All of this lies in contrast to the smaller hospital across town that was owned by an outside entity (Community Health Systems from Tennessee). That facility was staffed by an independent third-party service provider (Emergenc) and had several of their anesthesiologists and nurse anesthetists furloughed early in April. Several of these never returned and the hospital’s traditional medical direction model disintegrated into a supervision model with a 1:8 ratio. Additionally, that hospital, which had rebuffed a merger offer late in 2019 came back to the negotiating table and accepted a new offer from our system which just was finalized in mid-October.

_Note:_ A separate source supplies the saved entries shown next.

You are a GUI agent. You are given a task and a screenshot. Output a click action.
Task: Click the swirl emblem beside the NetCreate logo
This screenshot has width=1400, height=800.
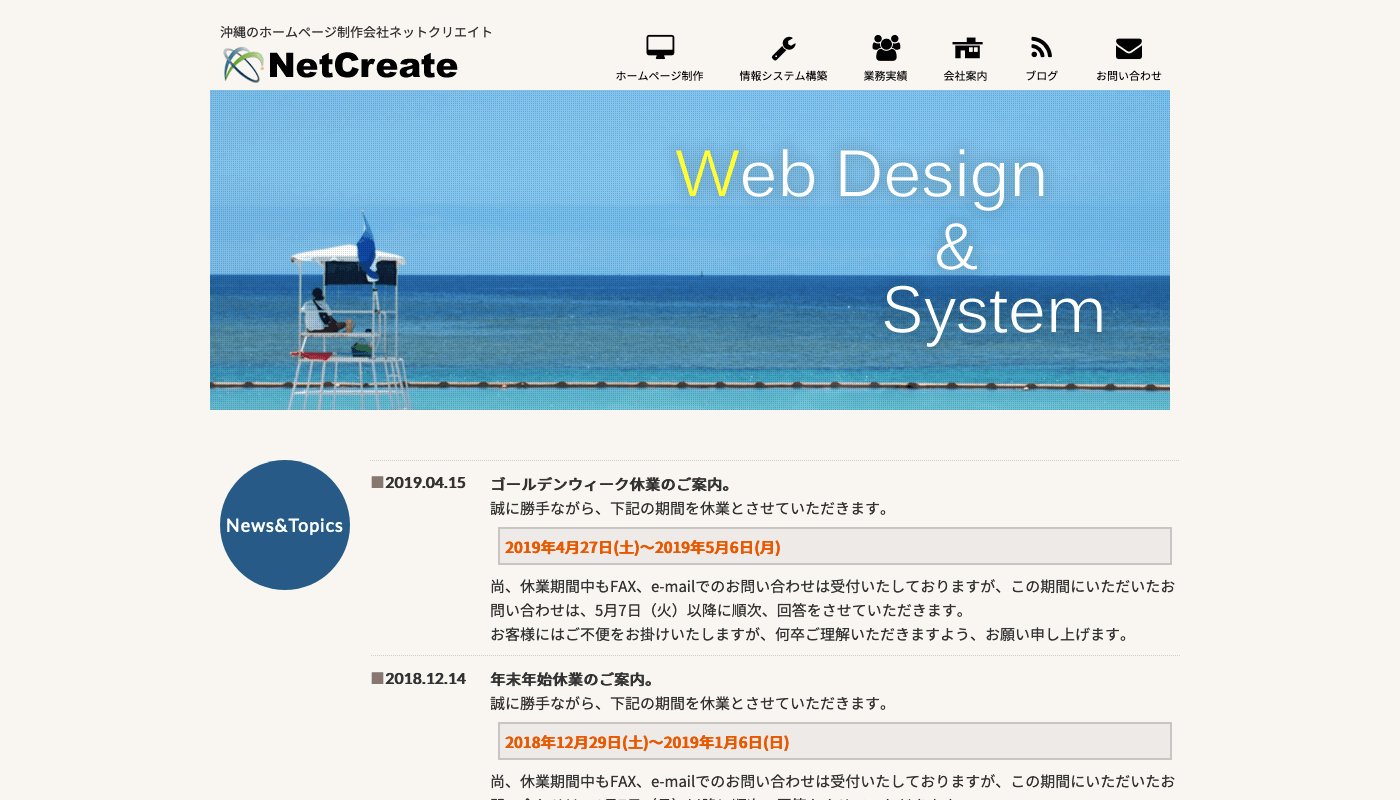click(x=243, y=65)
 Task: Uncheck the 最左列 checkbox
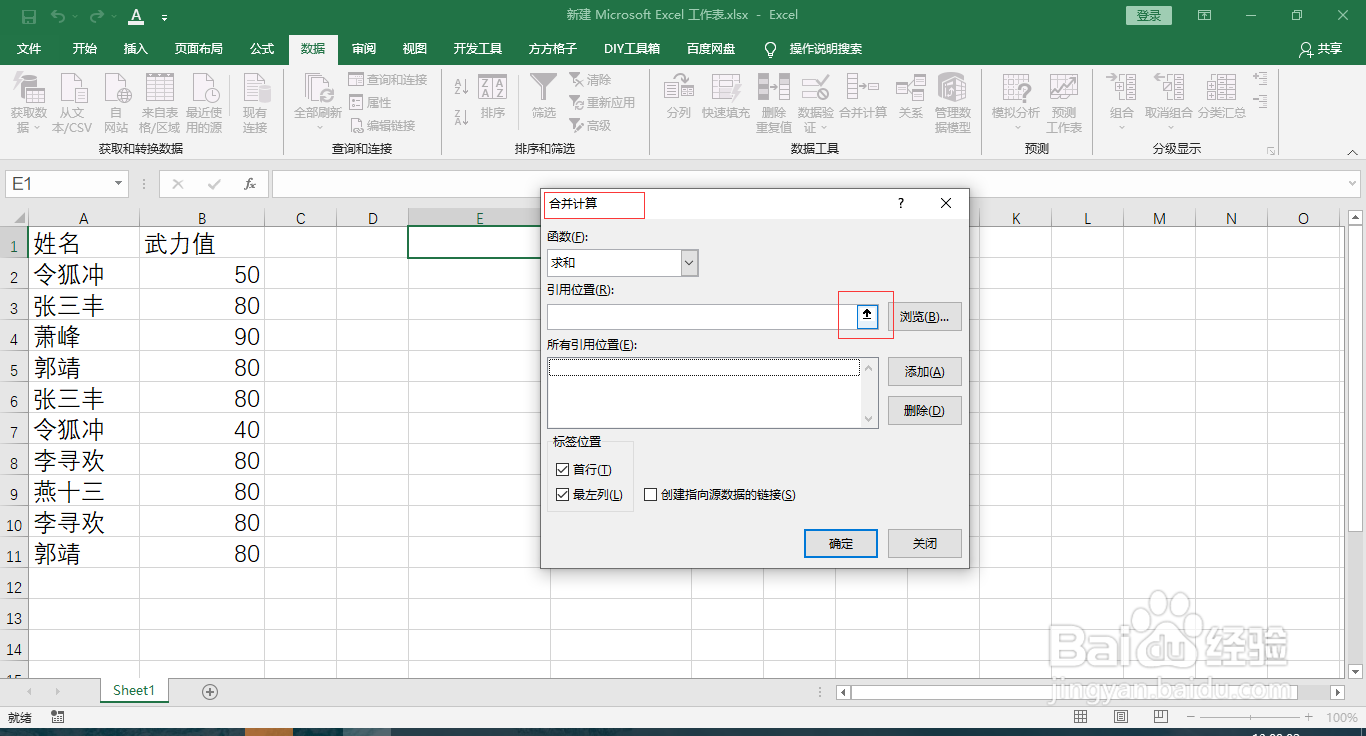(563, 493)
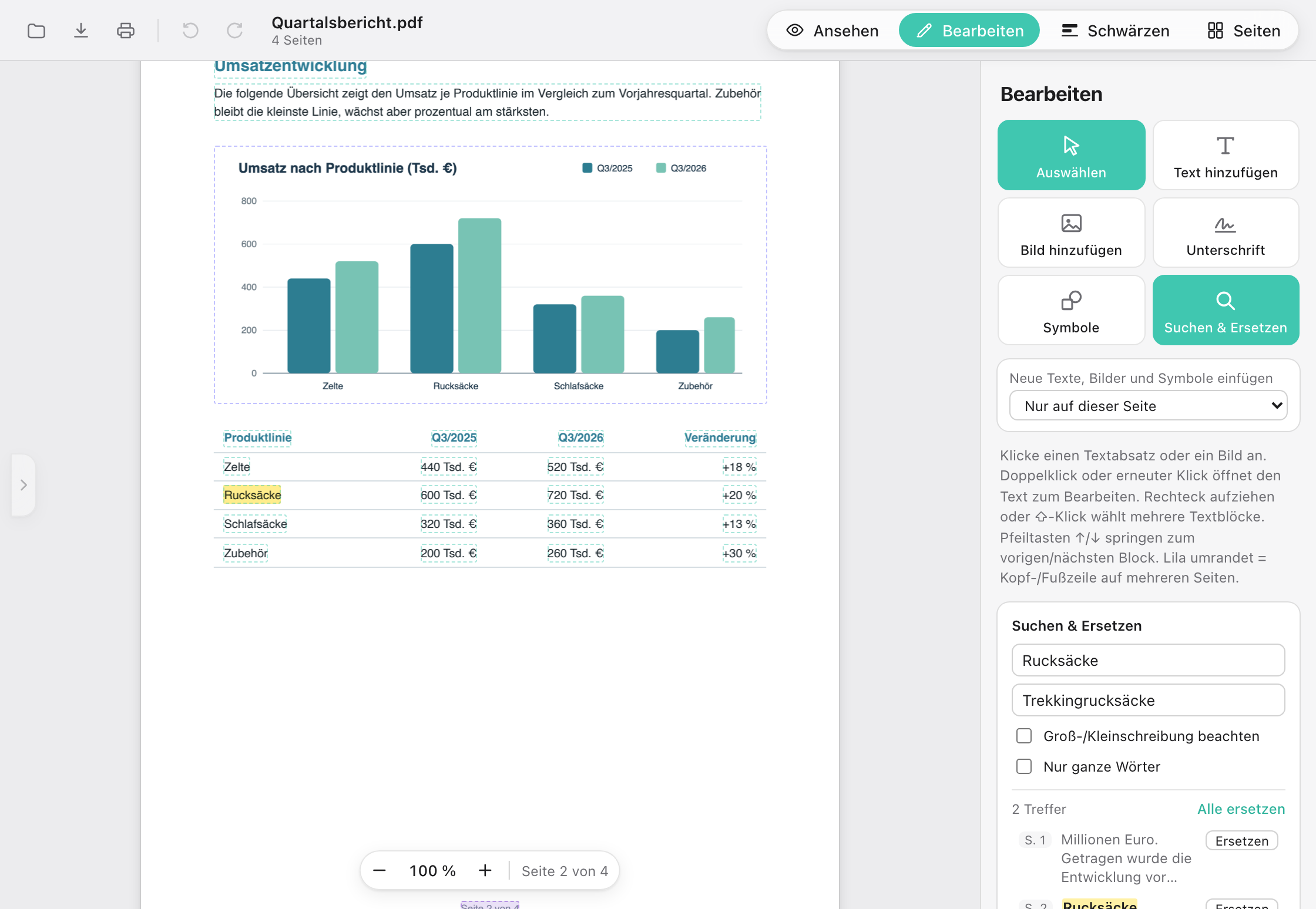Switch to the Ansehen mode tab

point(833,31)
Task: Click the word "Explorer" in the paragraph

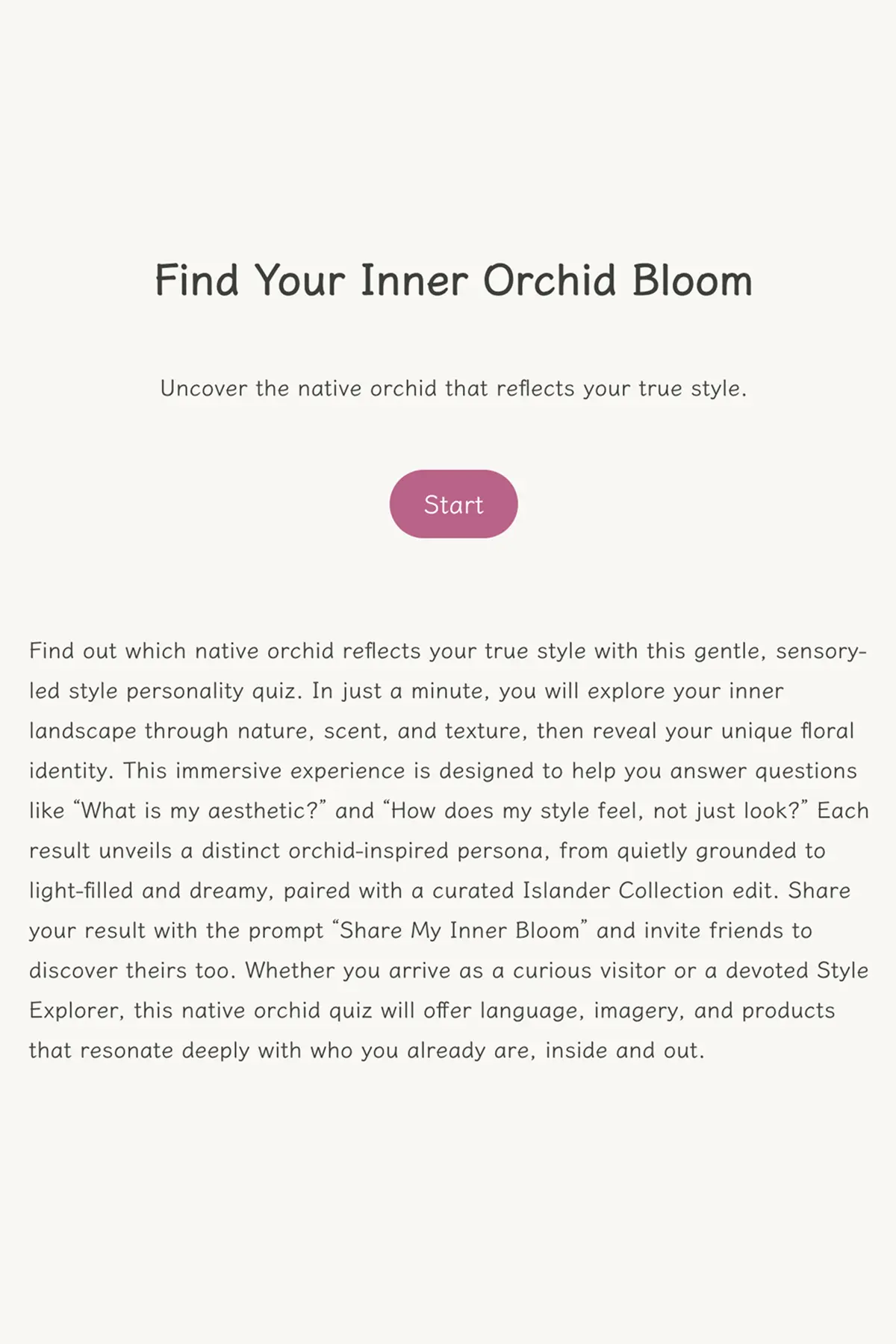Action: pyautogui.click(x=74, y=1011)
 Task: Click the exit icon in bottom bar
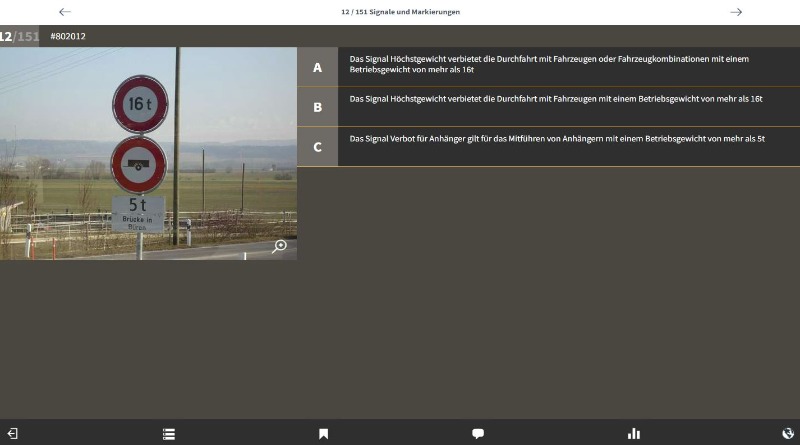click(12, 434)
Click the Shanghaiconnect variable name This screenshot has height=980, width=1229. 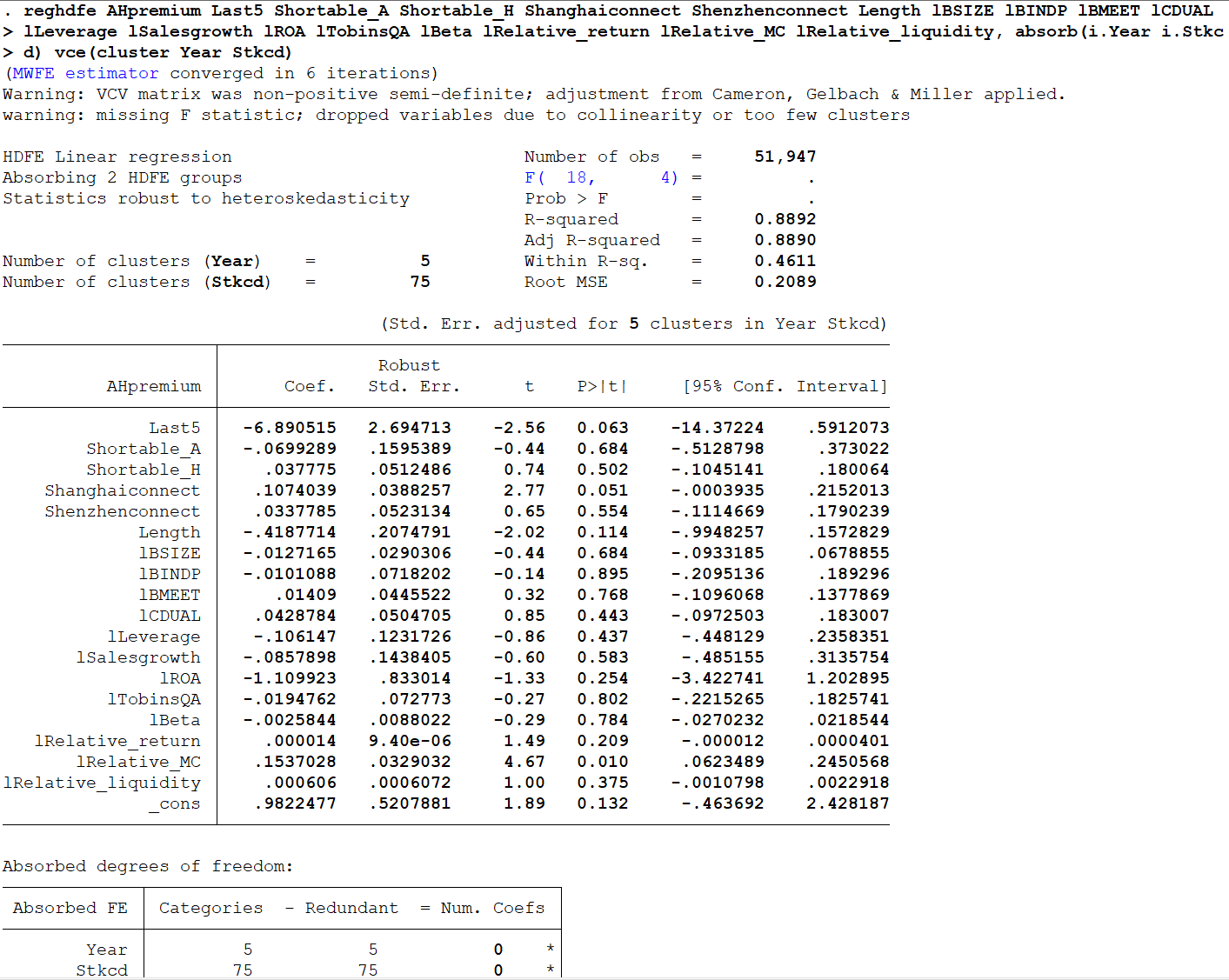point(123,490)
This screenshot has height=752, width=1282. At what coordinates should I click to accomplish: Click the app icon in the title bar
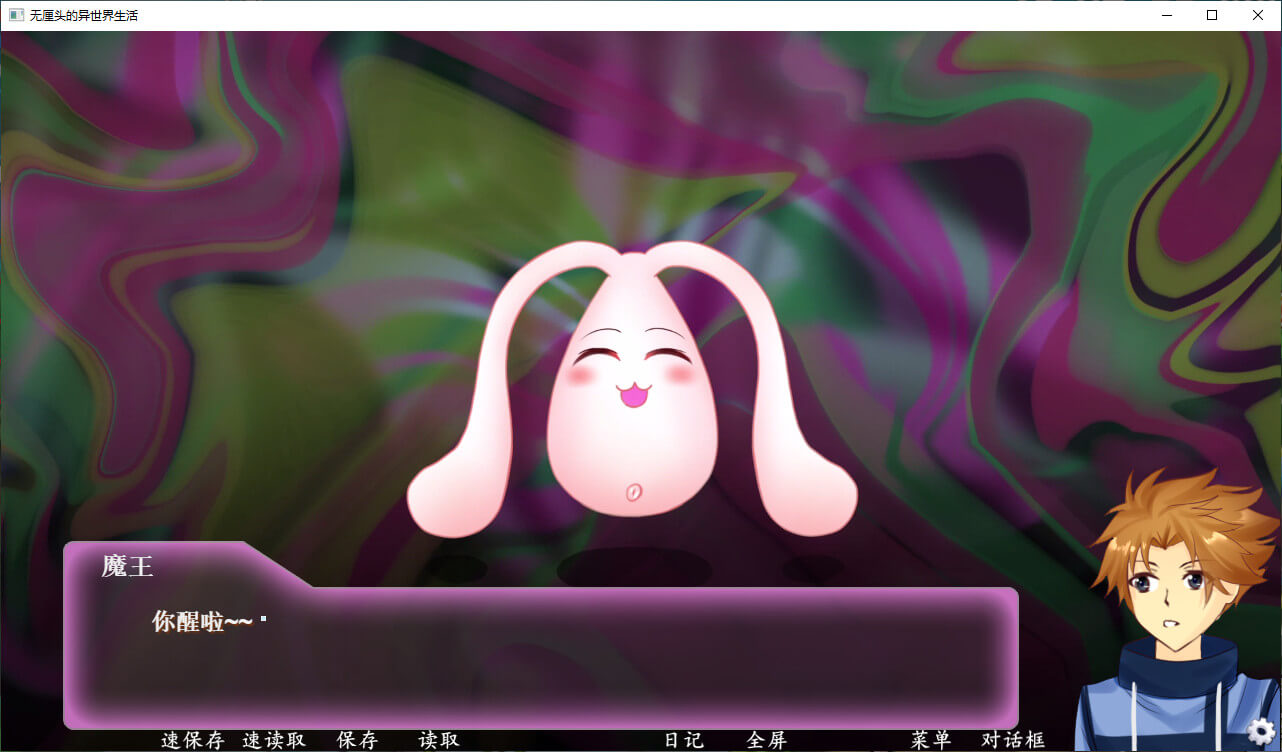point(16,15)
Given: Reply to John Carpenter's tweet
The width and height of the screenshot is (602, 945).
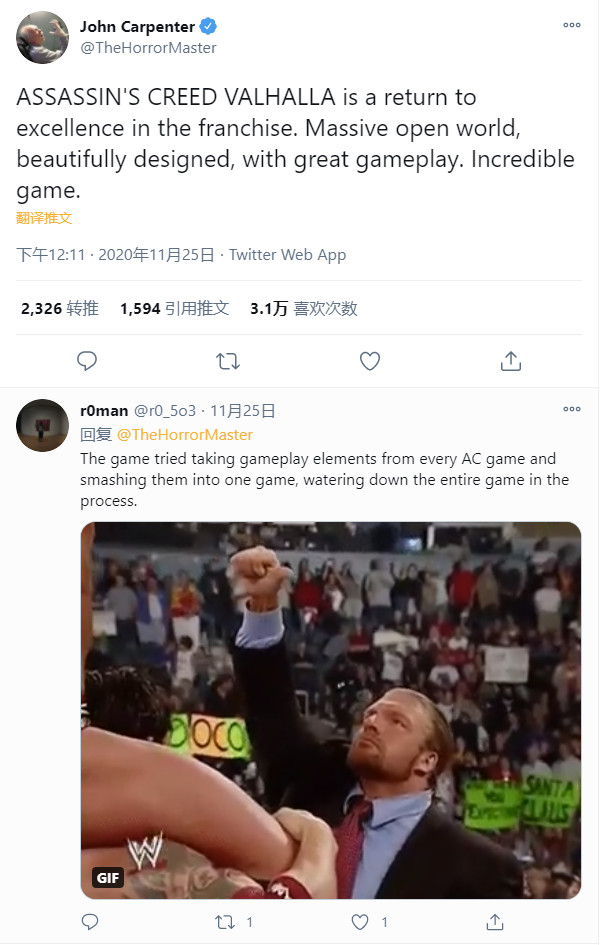Looking at the screenshot, I should coord(87,361).

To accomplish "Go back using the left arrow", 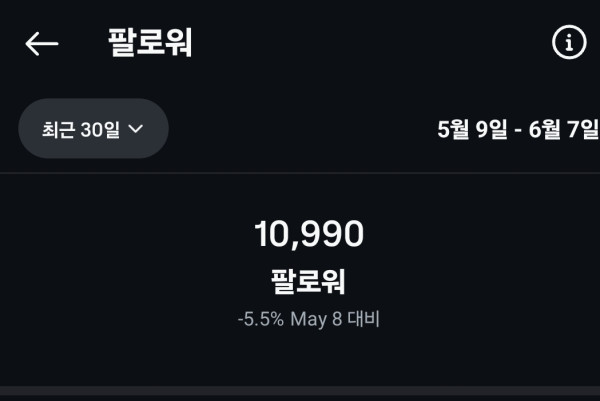I will (42, 43).
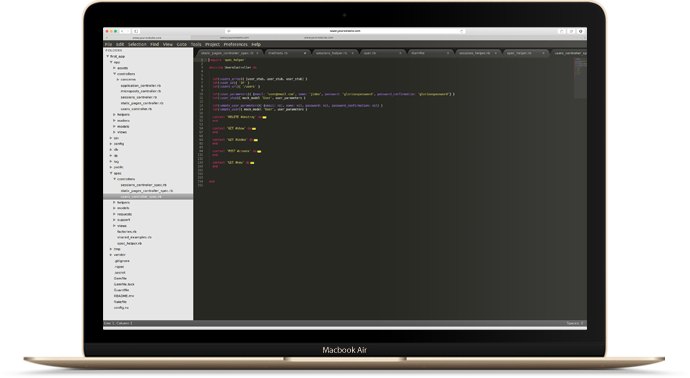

While it would be foolish to imply that the stark difference in success negotiating troubled COVID seas can be attributed to just one or two factors, I think in this case there were two very important characteristics of the respective anesthesiology groups that led to the stark differences in outcome. First, when physicians, rather than corporate entities, are in charge of making clinical and patient safety decisions, there may be a better chance that quality standards and guidelines will be maintained, despite economic pressure. Second, when decisions are made by members of a community rather than a geographically distant third party, the community physicians and health care team are more invested in ensuring that quality standards and guidelines will be maintained, despite economic pressure.

Certainly, the COVID narrative is not yet finished. We are currently experiencing our third surge of COVID cases in Abilene and, once again, may have to curtail inpatient elective surgeries on a day-to-day basis, depending on the hospital census. However, following the merger, that maximum census is now expanded with our hospital system having two hospitals sharing resources and maximizing capacity efficiency.

My group is in the process of recruiting new physicians to accommodate this expansion rather than contracting our available services as so many groups across the country are doing. We anticipate receiving vaccinations dedicated to health care workers soon and, while this certainly won’t be the end of COVID, we are optimistic that it represents the beginning of the end of severe COVID related morbidity and mortality and the start of smoother seas ahead.